■ What is being asked ■
Answer these from the passage below on sexual intimacy after treatment:
(a) Which alternative ways of showing affection should providers encourage until the couple feel ready to resume sexual activity?
(b) What are sensate focus exercises based on?
(c) What two things does the passage list in parentheses as making up performance anxiety?

Many patients are fearful or anxious of their first sexual experience after treatment and can often begin a pattern of sexual avoidance. If the patient is concerned about sending mixed signals to his or her partner, this can lead to avoidance of general intimacy and touch. The partner may also contribute to the generalized avoidance of intimacy through his or her reluctance to initiate any behavior that may be perceived as pressure to be more intimate or may contribute to any potential physical discomfort from greater expression of physical intimacy. Providers need to reassure patients and their significant others that even when intercourse is difficult or impossible, their sex lives are not over. The couple can give and receive pleasure and satisfaction by expressing their love and intimacy with their hands, mouths, tongues, and lips. Providers should encourage the couple to express affection in alternative ways (e.g., hugging, kissing, nongenital touching) until they feel ready to resume sexual activity. The couple should be encouraged to communicate honest feelings, concerns, and preferences.

If a man cannot attain an erection firm enough for penetration, and/or if intercourse is painful for a woman, some couples may be willing to find alternative ways to bring each other to orgasm and express sexual intimacy. Sensate focus exercises of noncoital pleasuring,[1,2] based on principles of sensuous massage, give couples an experience of sexual expression that allows them to be physically close and intimate without pressure and anxiety that can be associated with anticipation of intercourse. The structure and ground rules of sensate focus can help bypass performance anxiety (self-consciousness and self-evaluation) and enable the couple to lose themselves in the current experience of pleasurable touch. These exercises also help the couple communicate about potentially problematic or emotionally sensitive areas of the body. Providers should determine a couple’s openness to modification of their sexual technique.

■ Data extract ■
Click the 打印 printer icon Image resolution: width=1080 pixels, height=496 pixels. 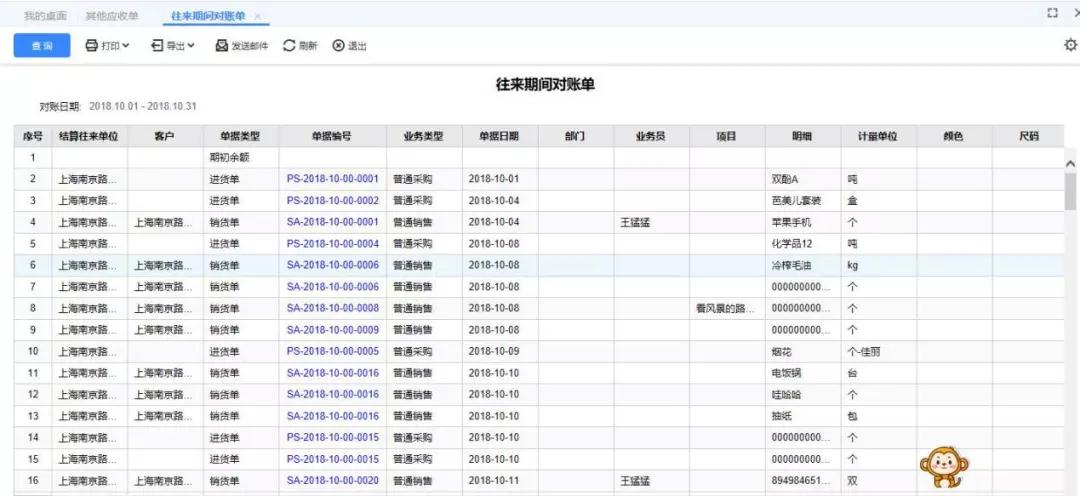point(92,45)
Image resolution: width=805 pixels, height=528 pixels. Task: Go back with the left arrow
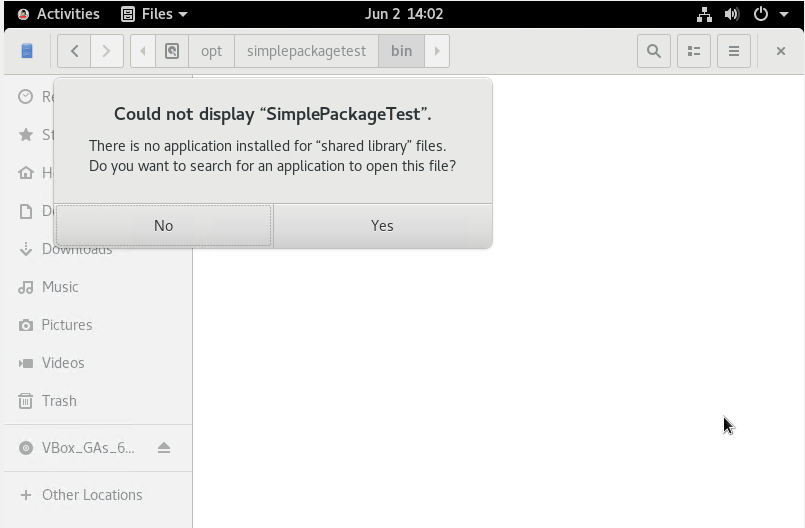74,51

■ Result ■
(a) Hugging, kissing, and nongenital touching.
(b) Principles of sensuous massage.
(c) Self-consciousness and self-evaluation.